文本与元素定位记录

>>

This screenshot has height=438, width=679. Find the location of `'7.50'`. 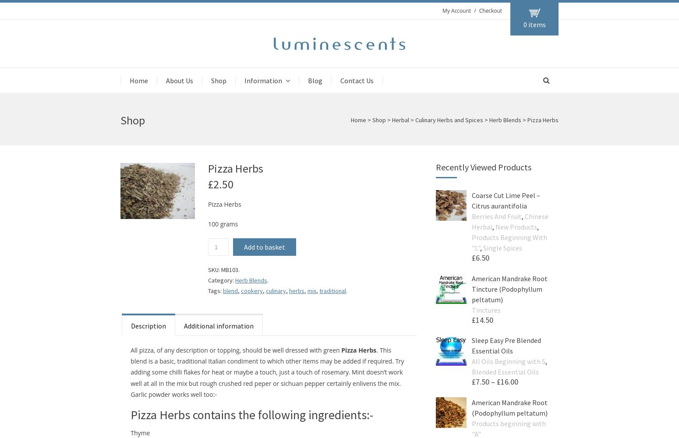

'7.50' is located at coordinates (482, 381).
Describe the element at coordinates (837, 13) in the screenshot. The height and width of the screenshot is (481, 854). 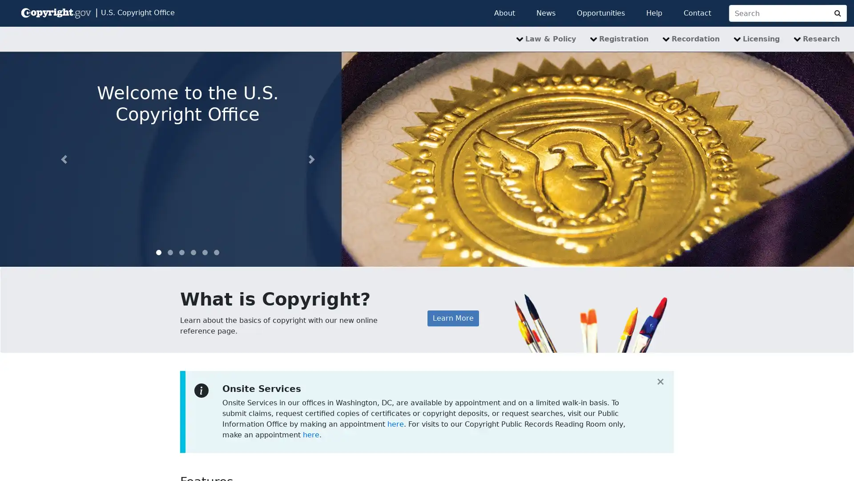
I see `Search Copyright.gov` at that location.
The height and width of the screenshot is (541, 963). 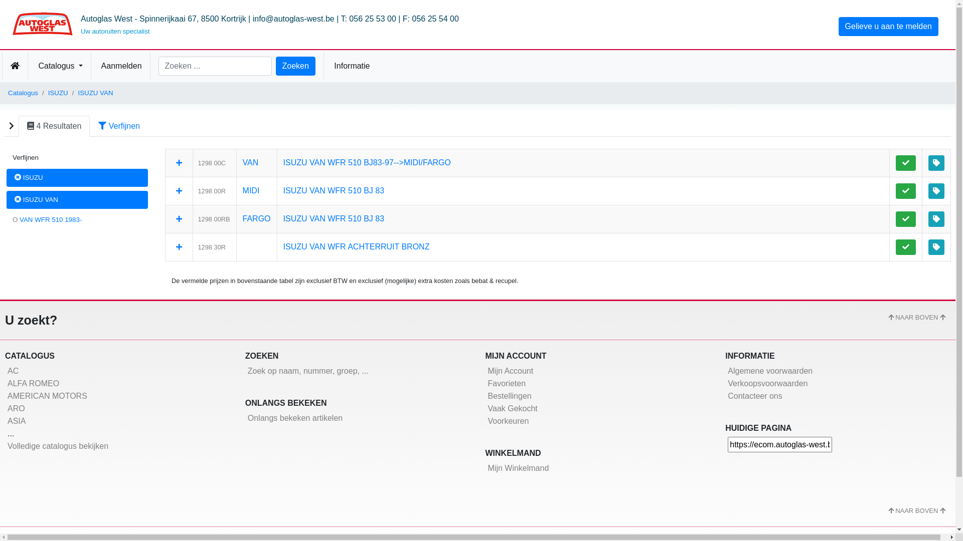 What do you see at coordinates (888, 317) in the screenshot?
I see `'NAAR BOVEN'` at bounding box center [888, 317].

<<

■ **任务说明**
将材料中从含有“Describe the element”的那一行起，一直到含有“at that location.”的那一行为止的全部内容照原样重抄一遍，首尾两行都算在内，图片不要抄进答案。

■ **任务输出**
Describe the element at coordinates (837, 13) in the screenshot. The height and width of the screenshot is (481, 854). 
I see `Search Copyright.gov` at that location.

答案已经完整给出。